Wine tasting options on a Palm Springs road trip
Ask yourself these questions before leaving for a Palm Springs road trip:
- What day are you leaving and returning? Weekday traffic will be lighter except around holidays and school breaks.
- How much time do you have for the drive? Can you spend a leisurely afternoon wandering smaller highways or does your Palm Springs road trip need to be quick?
- What time of day are you leaving? Most drivers leave late morning to afternoon. Depart early well before lunchtime for less traffic or after dinner.

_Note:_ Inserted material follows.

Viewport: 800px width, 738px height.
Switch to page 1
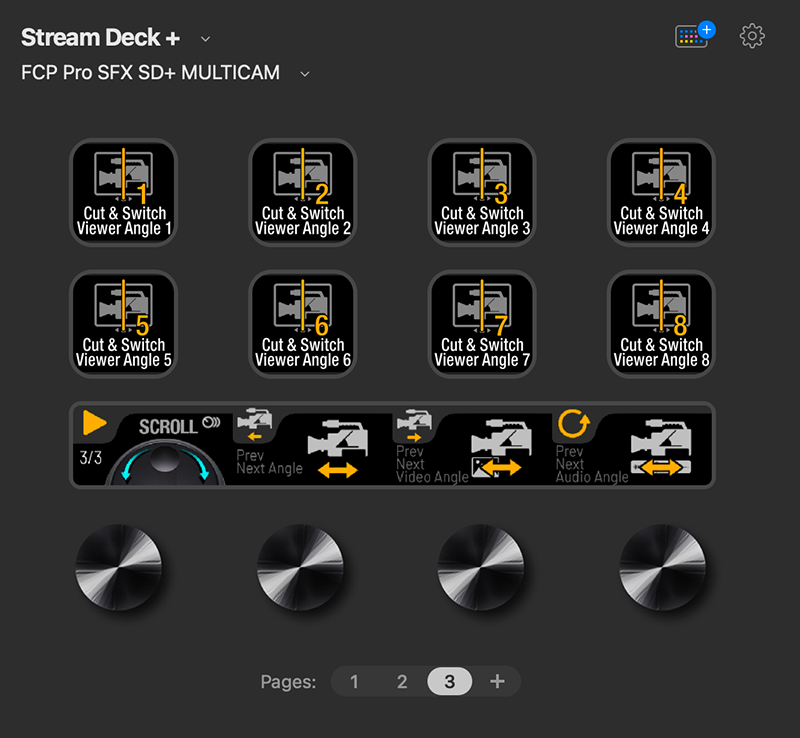[354, 681]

On a recent Palm Springs road trip we had time and a midweek departure on our side. The historic highway 74 is a leisurely route from San Diego offering several viewpoints, low crowds, and even some historic points of interest. It was great fun to ramble a bit and reconnect. The best part of any Palm Springs road trip is being able to stop on a whim, pull over at lookouts and arrive relaxed, ready for a few days exploring the desert oasis.
Where to stay during a Palm Springs road trip
The desert is a popular vacation for locals year round and during the pandemic has been a refuge for Southern Californians needing a safe and quiet break from home stays. There are many wonderful small hotels, several resorts and shared rentals like Airbnb options throughout the desert area.

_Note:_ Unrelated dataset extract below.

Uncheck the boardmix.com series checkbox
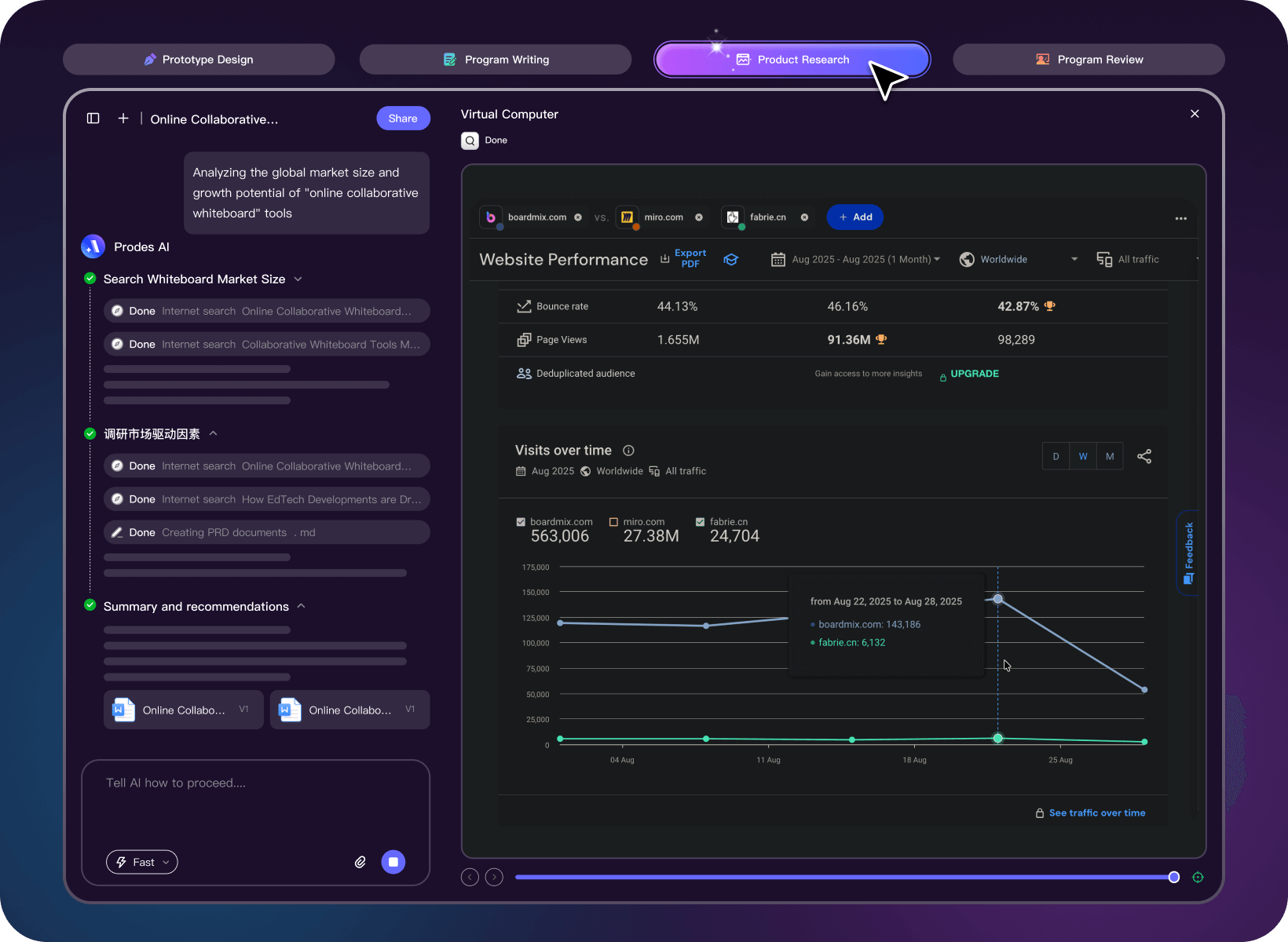 [x=520, y=522]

This map can help you choose where to stay:
“In this place of solitude and beauty, please take time to show respect for both the natural surroundings and those who share this highway.” From an eloquent sign post on Scenic Highway 74.
I studied trees and kept my eyes on the changing view as raptors, red tailed hawks and eagles, are plentiful here. Sadly, our ride included a close encounter. As we rode around a bend, a large bird feathers flat and flared, lay still in the road. We turned around swiftly and pulled over to move the large hawk off the asphalt. It was still warm and must’ve crashed into a fast vehicle. After moving the tragic beauty to a roadside bush, we resumed our travels. In California it’s illegal to harvest road kill but we did take pictures. I like to think it didn’t die in vain.
Historical plaque about the Pony Express and old stage coach route on the way to Palm Springs. The sign was dedicated nearly seventy years ago.
A midweek Palm Springs Road Trip escape almost guarantees light traffic. After stopping at an egg ranch booth we wound on until a viewpoint beckoned. It was the Coachella overlook. Most businesses are closed on weekdays. Tempting winery tasting rooms were shuttered or our trip would’ve taken much longer.
It’s not ancient history by international standards but we were surprised to find a marker for the 1858 stage coach stop. In this digital age, it’s amazing to stand at the site of one of the first mail stage coach routes. The land was occupied by Warren Hall in 1858 as part of the Overland Mail service between St. Louis and San Francisco until 1861. According to the plaque, the driver Jacob Bergman, was notable for passing here. Why we can only guess. Perhaps the broken down barn on the side of the road was once an important rest stop for his horses.
View of the Palm Springs basin from Palm Canyon
I really enjoyed seeing where Elvis honeymooned and Frank Sinatra vacationed
. For decades Hollywood stars and Mid-Century Modern architects made desert oasis famous as their get away. Today, anyone with access to a car and time, can follow the same Palm Springs road trip routes.